Nicola sat still, one hand curled tight on her thigh, fingers flexing now and then, like she was trying to hold onto something that kept slipping. A handful of lightning bugs lifted from the brush and blinked against the dark, just for a moment, little gold ghosts. She used to trap them in jars, press holes in the lid and watch them flicker. Swore they could lead her somewhere. She exhaled slowly, like memory was a thread being pulled from her lungs.

“I’m sorry,” she said. Quiet.

Del glanced over. Didn’t respond.

Nicola: “I didn’t mean to disappear. They called me in to consult on a missing persons case in Georgia. One turned into thirty-six.”

Del’s voice was steel wrapped velvet. “That’s not consulting. That’s exile.”

“No one saw the patterns,” Nicola replied. “And I needed the silence. You know?”

Del nodded, eyes still on the road. “Doesn’t mean it didn’t suck.”

Nicola didn’t argue.

“I didn’t run, Del,” she said finally. “I followed ghosts.”

She exhaled slowly, like memory was a thread being pulled from her lungs. Not a confession, something quieter. Something that had been waiting its turn.

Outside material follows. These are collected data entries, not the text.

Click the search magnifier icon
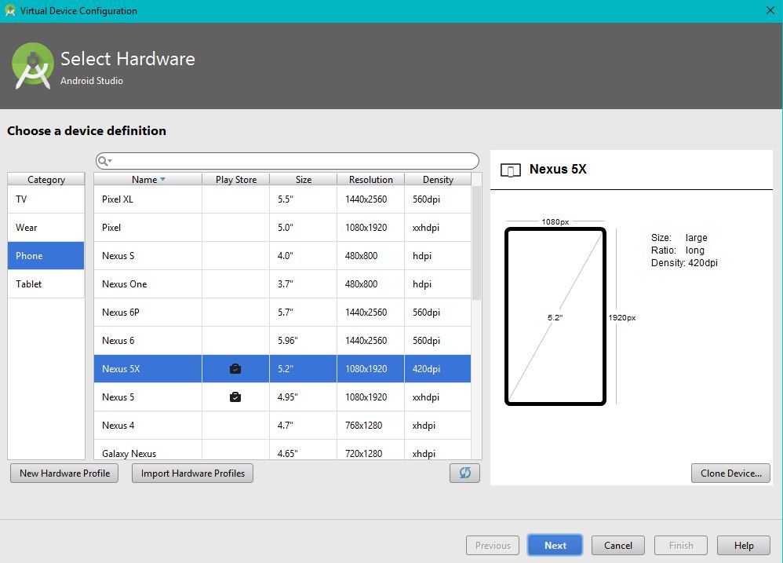 coord(102,161)
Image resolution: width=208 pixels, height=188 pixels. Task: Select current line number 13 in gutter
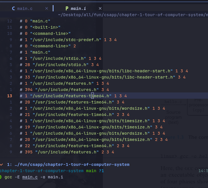[10, 96]
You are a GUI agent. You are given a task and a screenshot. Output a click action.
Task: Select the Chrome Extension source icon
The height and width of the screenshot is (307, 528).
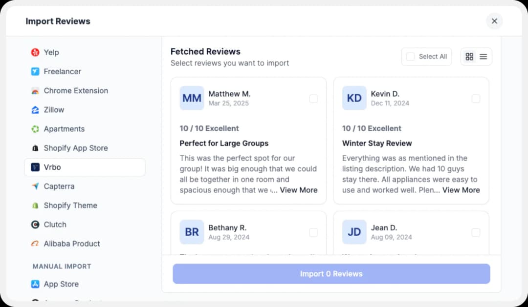click(34, 91)
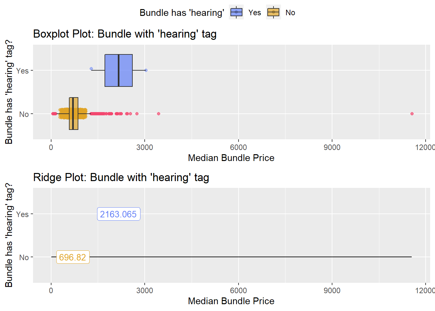The image size is (435, 311).
Task: Click the red outlier point near 3500
Action: tap(159, 114)
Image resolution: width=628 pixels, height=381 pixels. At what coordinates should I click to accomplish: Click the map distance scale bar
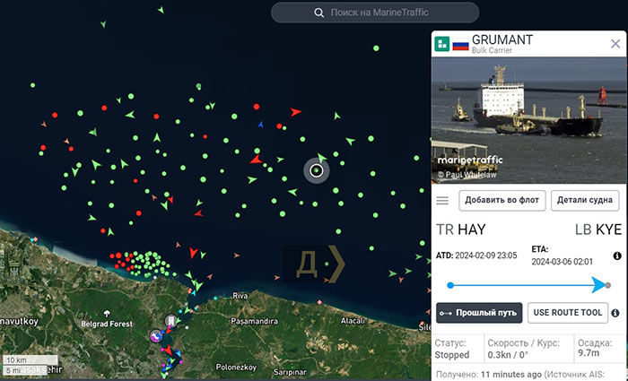(22, 365)
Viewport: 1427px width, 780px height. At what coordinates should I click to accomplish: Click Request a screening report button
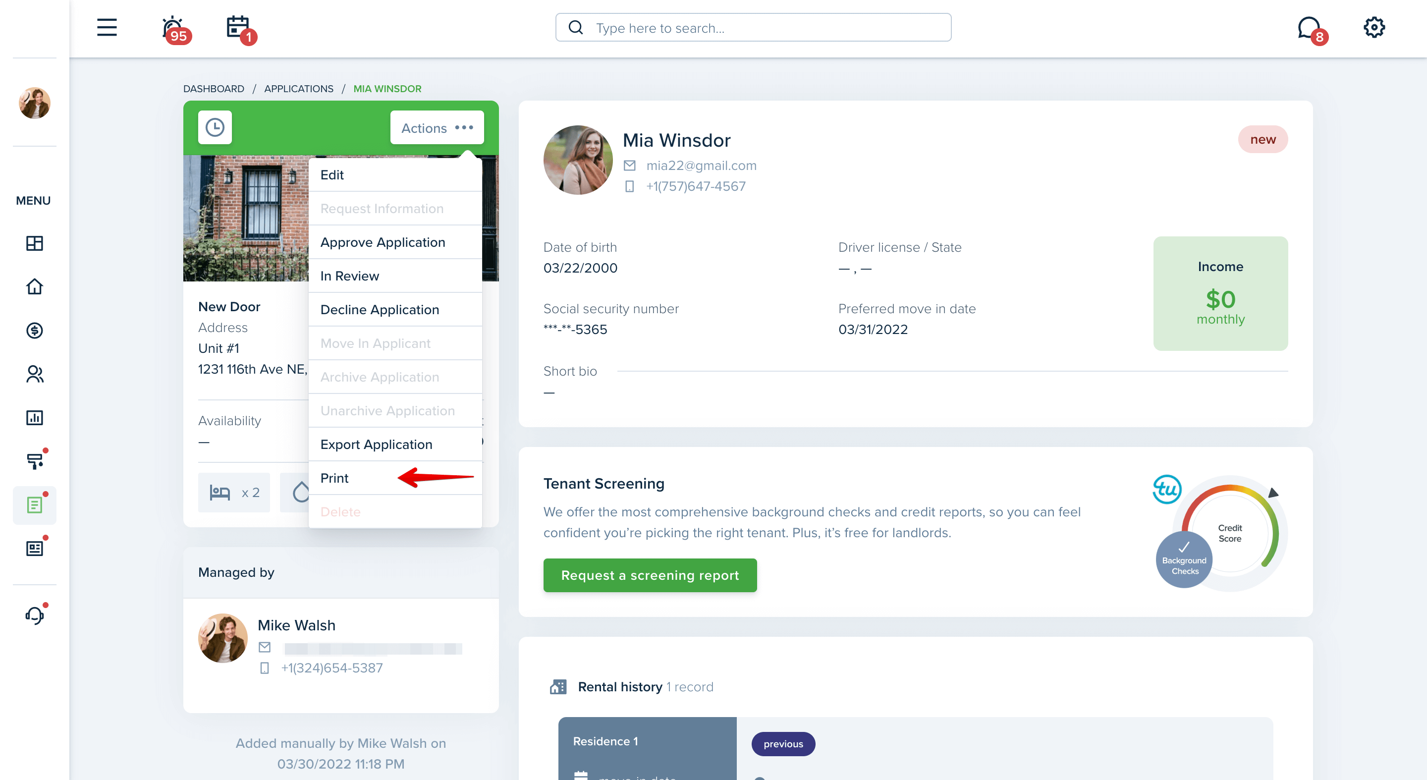650,575
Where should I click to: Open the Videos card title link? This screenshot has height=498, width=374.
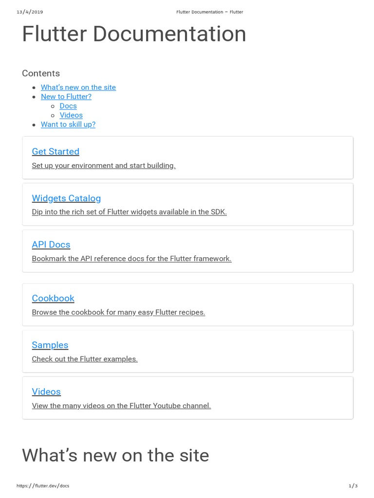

Del didn’t rush her. Just shifted against the truck, boot scraping pavement, arms folded tight. Her eyes hadn’t changed, olive green, but not the pretty kind. More like worn canvas, faded and functional. Built to last. The kind of eyes that didn’t shine, just watched and waited.

“Are you going to tell me what kind of ghosts live in Georgia?” she asked, voice low.

Nicola gave a tired half-smile. “The kind that don’t know they’re dead. Or rather, do, and don’t care.”

Del raised an eyebrow but didn’t press. Nicola looked down at her hands, the silence thickening like humidity.

“The girl in the well,” she said. “Everyone said it was a dead end. Case closed. But I climbed down anyway. Boots sinking into the mud, hands raw from the rope. I didn’t just find her, I found what they’d buried with her. The lie neatly sealed, like a secret with its mouth stitched shut.”

A pause. The breath between pages in a story she’d never written down.

“There was another woman who moved like a mist. Changed names like seasons. Dahlia. Rose. Camellia. Every alias blooming in the margins of forged IDs and handwritten letters. I chased her handwriting across counties. Knocked on doors with a coffee in one hand and her name in the other.”

She let out a breath. “I kept her trail in notebooks, receipts, and napkins. Glimpses. Like fireflies in a jar. I kept thinking if I held onto them long enough, they’d light the way.”

Another pause, heavier. A flicker in her eye, not quite pride. Something harder, a refusal to let it be forgotten.

“You don’t lose someone who doesn’t want to be found. You just have to look where they think you won’t.”

A breath, smoky on her tongue. “There was a fire. Fields lit up like the end of the world. Nothing left but ash. No body, no name. But she’d been sending cash orders to a sister in Athens. I traced them. One smudged receipt at a time, paper ghosts leading me home.”

Her voice softened. The weight shifting in it. “Then the grave. Unmarked. Half-swallowed by vines. Found it in a county file no one bothered to read. It was an invoice doctored just enough to slip through. We ran the DNA. Her sister had been lighting candles every year, still hoping for a miracle.”

She met Del’s eyes, steady now. “She was a Jane Doe with just enough left to say her name.”

Del’s voice was quiet. “You still talk to the dead?”

Nicola’s answer barely stirred the air. “Sometimes, they answer.”

“And what do they say?”

A long pause.

“They say I should’ve come home.”

The road narrowed, flanked by trees and half sleeping fields. Old farmhouses leaned like they were listening. “Lots more ghosts out this way,” Del murmured.

Nicola didn’t ask if she meant the land or the years. She just said, “They don’t bother me.”

Del hummed. “You always were better at making peace with the dead, Nix.”

Nicola’s eyes flicked to a crooked, rusted road sign. Almost home.

“It’s the living I never figured out,” she said.

Del didn’t smile. But she didn’t argue.